This seemed worth reposting into comp.arch: the topic (is making your
compiler better for SPEC benchmarks SPEC-specific are not) has come up
now and then.  Here's an additional opinion:

In article <TOM.90Nov1072249@hcx2.ssd.csd.harris.com> tom@ssd.csd.harris.com (Tom Horsley) writes:
>>>>>> Regarding Re: Fastest 88k; mash@mips.COM (John Mashey) adds:
....
>mash> 	c) Do you feel that tuneups done to improve SPEC numbers carry over
>mash> 	into improvements on other programs ... or not?
....
>c) I would say that all the improvements we made are generally useful.  We
>   look at a lot more benchmarks than just SPEC (some of them are rather
>   large real customer applications, or benchmarks derived from those
>   applications). We like to pick which optimizations to work on based on
>   cost/benefit analysis - if we don't see the need for something in a lot
>   of places, we generally don't work on it.
>
>   Some of the SPEC benchmarks reacted fairly dramatically to some of our
>   optimizations, but the optimizations were not designed specifically to
>   get that reaction from SPEC. For example: the biggest single improvement
>   came from a combination of loop-unrolling, teaching the instruction
>   scheduler how to safely shuffle some loads past some stores (to keep the
>   data unit pipeline going), and teaching the register allocator to pick
>   registers in such a way as to allow the instruction scheduler maximum
>   flexibility (to keep the floating point pipeline going). All of this is
>   great stuff and is useful in almost any program.
>
>   The SPEC matrix300 benchmark, however, spends 99.9% of its time in a
>   single matrix multiply-and-add loop. When the above set of optimizations
>   hit the matrix300 benchmark, the performance skyrocketed. This does not
>   mean our optimizations are not generally useful, but it does mean that
>   real programs which do actual work may not see a similar performance
>   boost (but they certainly should get better).

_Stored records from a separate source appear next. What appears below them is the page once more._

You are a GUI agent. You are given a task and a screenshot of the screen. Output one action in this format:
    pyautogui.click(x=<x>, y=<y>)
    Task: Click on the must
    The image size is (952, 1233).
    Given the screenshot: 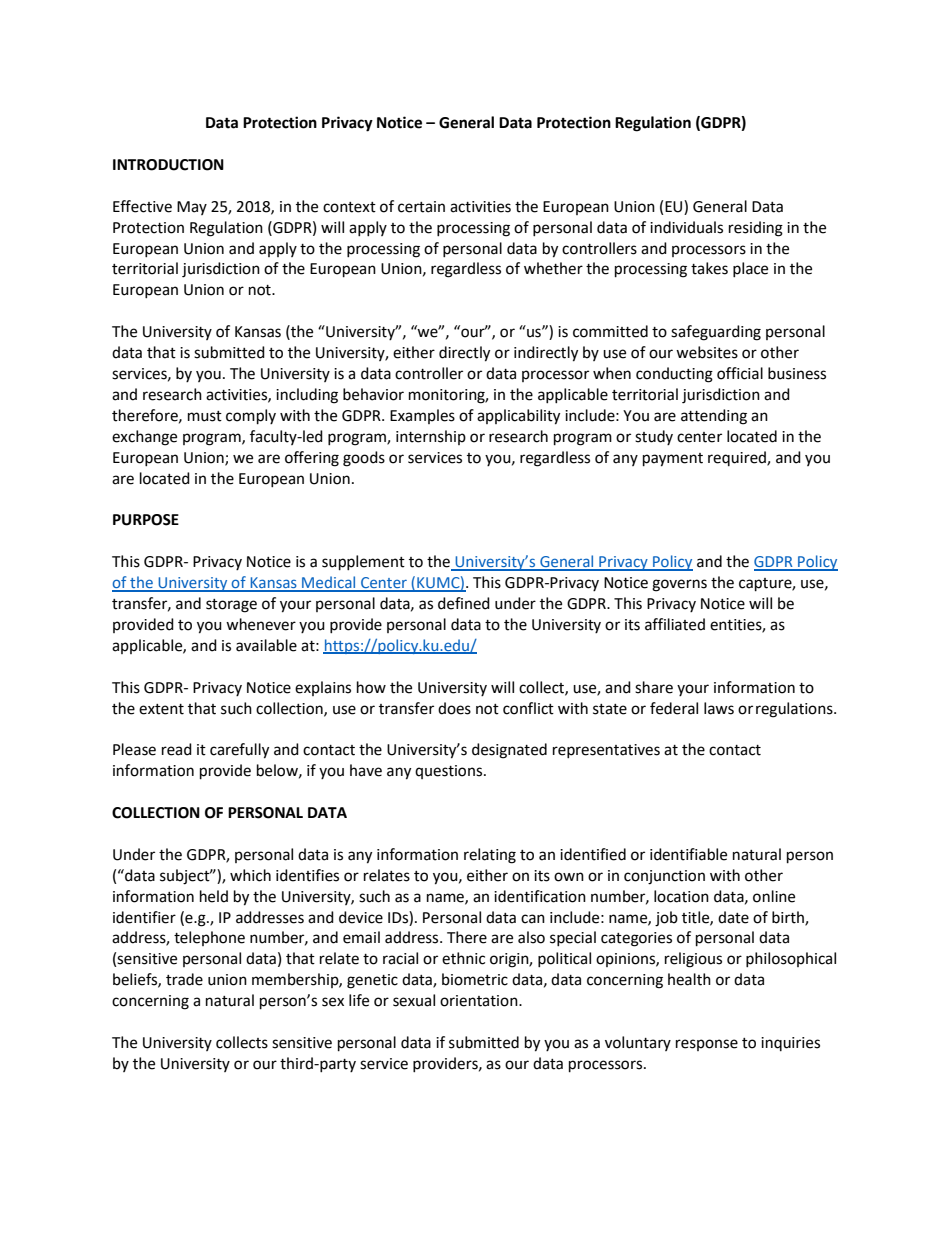 What is the action you would take?
    pyautogui.click(x=205, y=416)
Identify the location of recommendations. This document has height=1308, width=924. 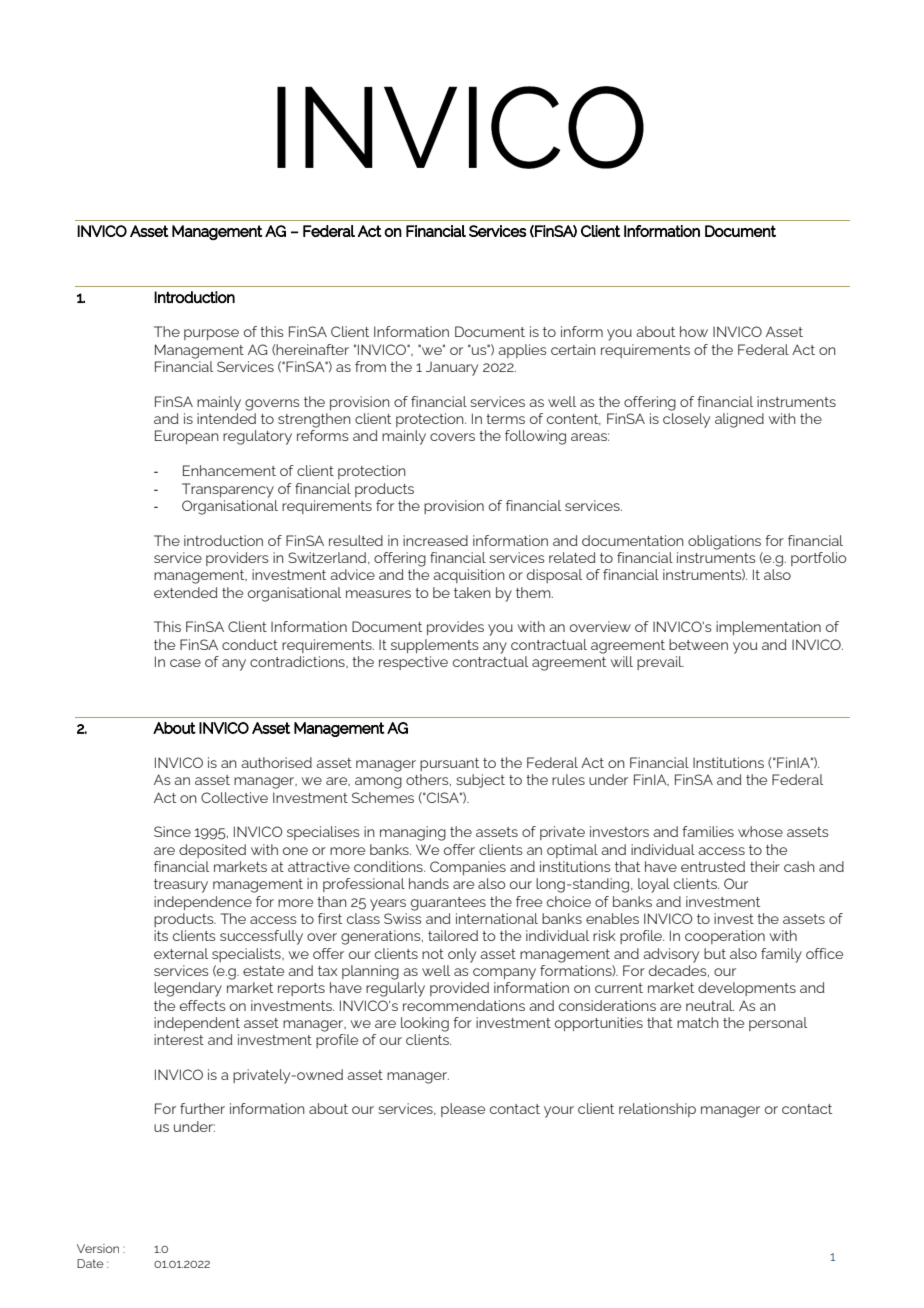
(464, 1005).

Can anyone else add any more comments, or examples?
-- 
-john mashey	DISCLAIMER: <generic disclaimer, I speak for me only, etc>
UUCP: 	 mash@mips.com OR {ames,decwrl,prls,pyramid}!mips!mash 
DDD:  	408-524-7015, 524-8253 or (main number) 408-720-1700
USPS: 	MIPS Computer Systems, 930 E. Arques, Sunnyvale, CA 94086

newton@ggumby.cs.caltech.edu (Mike Newton) (11/02/90)

In <TOM....cx2.ssd.csd.harris.com> tom@ssd.csd.harris.com (Tom Horsley) writes:
>>>>>> Regarding Re: Fastest 88k; mash@mips.COM (John Mashey) adds:
>mash> Now, just out of curiosity:
>mash> 	a) What are the numbers you get using the current production compilers?
>mash> 	b) About how far apart (in time) are those two versions?

I'd like to add:
() How do the results compare to the latest version of Tom Wood/DG's port 
of GCC?  (Compared to earlier versions it should do better, esp. for fp.)

- mike

(newton@gumby.cs.caltech.edu

        ^^^^^ ___ even newer addresss.... )

--
newton@csvax.cs.caltech.edu   Beach Bums Anonymous, Pasadena President
Caltech 256-80		      (Hilo -- it's not just another rainy day!)
Pasadena CA 91125	      Life's a beach.  Then you graduate.

malc@iconsys.icon.com (Malcolm Weir) (11/03/90)

In article <1172@iceman.jcu.oz> cpca@iceman.jcu.oz (C Adams) writes:
>I have recently hear about an advertisement claiming 60 MIPS for an
>88k based machine (from motorola).  I find this figure way too high,
>at least for a single CPU system.
>

Moto's 60 MIPS figure is allegedly derived from running the tests that
IBM used to "prove" that the RS/6000 is faster than a speeding bullet...
It's attributed to their dual 25MHz 88K MPC/300.

>Colin Adams        You need to have a woman, before you can have a Sun :-)
>Email Address -    cpca@marlin.jcu.edu.au

Malc.